__SHORT PROBLEM__
Copy out every line of the listing below, word for word and in the same order.

"""

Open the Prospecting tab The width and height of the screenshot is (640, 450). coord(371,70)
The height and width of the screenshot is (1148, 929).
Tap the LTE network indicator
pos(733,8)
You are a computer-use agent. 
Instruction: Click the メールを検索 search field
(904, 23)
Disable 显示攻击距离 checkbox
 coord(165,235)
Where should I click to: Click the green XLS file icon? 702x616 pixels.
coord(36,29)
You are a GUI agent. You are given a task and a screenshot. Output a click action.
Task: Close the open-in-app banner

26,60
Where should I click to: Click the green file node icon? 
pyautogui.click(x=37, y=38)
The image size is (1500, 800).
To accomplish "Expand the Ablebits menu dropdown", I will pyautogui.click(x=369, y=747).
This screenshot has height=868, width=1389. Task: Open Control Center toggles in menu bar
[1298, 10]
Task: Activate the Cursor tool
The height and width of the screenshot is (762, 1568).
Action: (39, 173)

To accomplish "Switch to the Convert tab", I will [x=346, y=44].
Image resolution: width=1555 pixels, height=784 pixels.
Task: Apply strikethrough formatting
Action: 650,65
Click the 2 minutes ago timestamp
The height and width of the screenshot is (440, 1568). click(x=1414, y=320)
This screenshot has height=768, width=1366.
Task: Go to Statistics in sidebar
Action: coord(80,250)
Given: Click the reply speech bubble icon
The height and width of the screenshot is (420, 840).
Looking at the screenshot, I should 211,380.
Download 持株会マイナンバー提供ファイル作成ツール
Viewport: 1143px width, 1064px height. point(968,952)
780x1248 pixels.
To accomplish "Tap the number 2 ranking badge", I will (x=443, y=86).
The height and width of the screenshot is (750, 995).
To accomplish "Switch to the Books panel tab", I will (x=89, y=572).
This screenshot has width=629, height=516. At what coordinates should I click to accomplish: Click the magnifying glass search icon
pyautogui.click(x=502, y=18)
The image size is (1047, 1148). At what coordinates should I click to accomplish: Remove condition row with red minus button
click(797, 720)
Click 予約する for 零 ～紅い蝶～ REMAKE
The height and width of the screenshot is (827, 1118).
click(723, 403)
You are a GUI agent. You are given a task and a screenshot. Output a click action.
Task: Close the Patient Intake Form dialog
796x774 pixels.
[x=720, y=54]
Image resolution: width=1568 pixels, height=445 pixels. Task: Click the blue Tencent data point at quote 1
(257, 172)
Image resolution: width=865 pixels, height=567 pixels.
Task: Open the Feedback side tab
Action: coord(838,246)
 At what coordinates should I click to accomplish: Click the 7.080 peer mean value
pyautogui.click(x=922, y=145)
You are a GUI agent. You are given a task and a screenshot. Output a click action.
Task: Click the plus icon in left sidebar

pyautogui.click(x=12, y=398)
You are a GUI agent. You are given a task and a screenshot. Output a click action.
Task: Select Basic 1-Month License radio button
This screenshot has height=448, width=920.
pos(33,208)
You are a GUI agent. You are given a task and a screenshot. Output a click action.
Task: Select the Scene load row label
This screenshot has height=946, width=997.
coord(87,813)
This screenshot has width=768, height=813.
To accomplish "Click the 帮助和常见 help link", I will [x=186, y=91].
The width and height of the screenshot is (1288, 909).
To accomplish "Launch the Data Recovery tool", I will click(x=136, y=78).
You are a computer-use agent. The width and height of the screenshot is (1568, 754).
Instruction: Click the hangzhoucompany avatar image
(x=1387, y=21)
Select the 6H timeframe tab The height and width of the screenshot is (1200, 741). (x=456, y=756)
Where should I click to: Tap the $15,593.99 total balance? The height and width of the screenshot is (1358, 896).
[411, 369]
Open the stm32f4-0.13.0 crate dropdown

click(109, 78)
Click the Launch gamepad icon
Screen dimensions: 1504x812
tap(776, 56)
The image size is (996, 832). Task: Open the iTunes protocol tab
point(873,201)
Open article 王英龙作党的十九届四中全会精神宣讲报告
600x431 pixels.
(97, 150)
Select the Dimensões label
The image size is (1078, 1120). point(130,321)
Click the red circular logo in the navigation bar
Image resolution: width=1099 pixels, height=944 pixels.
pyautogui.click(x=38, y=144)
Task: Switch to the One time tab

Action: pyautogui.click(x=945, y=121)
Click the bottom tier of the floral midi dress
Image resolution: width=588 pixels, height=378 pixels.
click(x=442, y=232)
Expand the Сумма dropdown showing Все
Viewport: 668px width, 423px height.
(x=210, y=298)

"""

__EXERCISE RESPONSE__
Open the Prospecting tab The width and height of the screenshot is (640, 450). coord(371,70)
The height and width of the screenshot is (1148, 929).
Tap the LTE network indicator
pos(733,8)
You are a computer-use agent. 
Instruction: Click the メールを検索 search field
(904, 23)
Disable 显示攻击距离 checkbox
 coord(165,235)
Where should I click to: Click the green XLS file icon? 702x616 pixels.
coord(36,29)
You are a GUI agent. You are given a task and a screenshot. Output a click action.
Task: Close the open-in-app banner

26,60
Where should I click to: Click the green file node icon? 
pyautogui.click(x=37, y=38)
The image size is (1500, 800).
To accomplish "Expand the Ablebits menu dropdown", I will pyautogui.click(x=369, y=747).
This screenshot has height=868, width=1389. Task: Open Control Center toggles in menu bar
[1298, 10]
Task: Activate the Cursor tool
The height and width of the screenshot is (762, 1568).
Action: (39, 173)

To accomplish "Switch to the Convert tab", I will [x=346, y=44].
Image resolution: width=1555 pixels, height=784 pixels.
Task: Apply strikethrough formatting
Action: 650,65
Click the 2 minutes ago timestamp
The height and width of the screenshot is (440, 1568). click(x=1414, y=320)
This screenshot has height=768, width=1366.
Task: Go to Statistics in sidebar
Action: coord(80,250)
Given: Click the reply speech bubble icon
The height and width of the screenshot is (420, 840).
Looking at the screenshot, I should 211,380.
Download 持株会マイナンバー提供ファイル作成ツール
Viewport: 1143px width, 1064px height. point(968,952)
780x1248 pixels.
To accomplish "Tap the number 2 ranking badge", I will (x=443, y=86).
The height and width of the screenshot is (750, 995).
To accomplish "Switch to the Books panel tab", I will (x=89, y=572).
This screenshot has width=629, height=516. At what coordinates should I click to accomplish: Click the magnifying glass search icon
pyautogui.click(x=502, y=18)
The image size is (1047, 1148). At what coordinates should I click to accomplish: Remove condition row with red minus button
click(797, 720)
Click 予約する for 零 ～紅い蝶～ REMAKE
The height and width of the screenshot is (827, 1118).
click(723, 403)
You are a GUI agent. You are given a task and a screenshot. Output a click action.
Task: Close the Patient Intake Form dialog
796x774 pixels.
[x=720, y=54]
Image resolution: width=1568 pixels, height=445 pixels. Task: Click the blue Tencent data point at quote 1
(257, 172)
Image resolution: width=865 pixels, height=567 pixels.
Task: Open the Feedback side tab
Action: coord(838,246)
 At what coordinates should I click to accomplish: Click the 7.080 peer mean value
pyautogui.click(x=922, y=145)
You are a GUI agent. You are given a task and a screenshot. Output a click action.
Task: Click the plus icon in left sidebar

pyautogui.click(x=12, y=398)
You are a GUI agent. You are given a task and a screenshot. Output a click action.
Task: Select Basic 1-Month License radio button
This screenshot has height=448, width=920.
pos(33,208)
You are a GUI agent. You are given a task and a screenshot. Output a click action.
Task: Select the Scene load row label
This screenshot has height=946, width=997.
coord(87,813)
This screenshot has width=768, height=813.
To accomplish "Click the 帮助和常见 help link", I will [x=186, y=91].
The width and height of the screenshot is (1288, 909).
To accomplish "Launch the Data Recovery tool", I will click(x=136, y=78).
You are a computer-use agent. The width and height of the screenshot is (1568, 754).
Instruction: Click the hangzhoucompany avatar image
(x=1387, y=21)
Select the 6H timeframe tab The height and width of the screenshot is (1200, 741). (x=456, y=756)
Where should I click to: Tap the $15,593.99 total balance? The height and width of the screenshot is (1358, 896).
[411, 369]
Open the stm32f4-0.13.0 crate dropdown

click(109, 78)
Click the Launch gamepad icon
Screen dimensions: 1504x812
tap(776, 56)
The image size is (996, 832). Task: Open the iTunes protocol tab
point(873,201)
Open article 王英龙作党的十九届四中全会精神宣讲报告
600x431 pixels.
(97, 150)
Select the Dimensões label
The image size is (1078, 1120). point(130,321)
Click the red circular logo in the navigation bar
Image resolution: width=1099 pixels, height=944 pixels.
pyautogui.click(x=38, y=144)
Task: Switch to the One time tab

Action: pyautogui.click(x=945, y=121)
Click the bottom tier of the floral midi dress
Image resolution: width=588 pixels, height=378 pixels.
click(x=442, y=232)
Expand the Сумма dropdown showing Все
Viewport: 668px width, 423px height.
(x=210, y=298)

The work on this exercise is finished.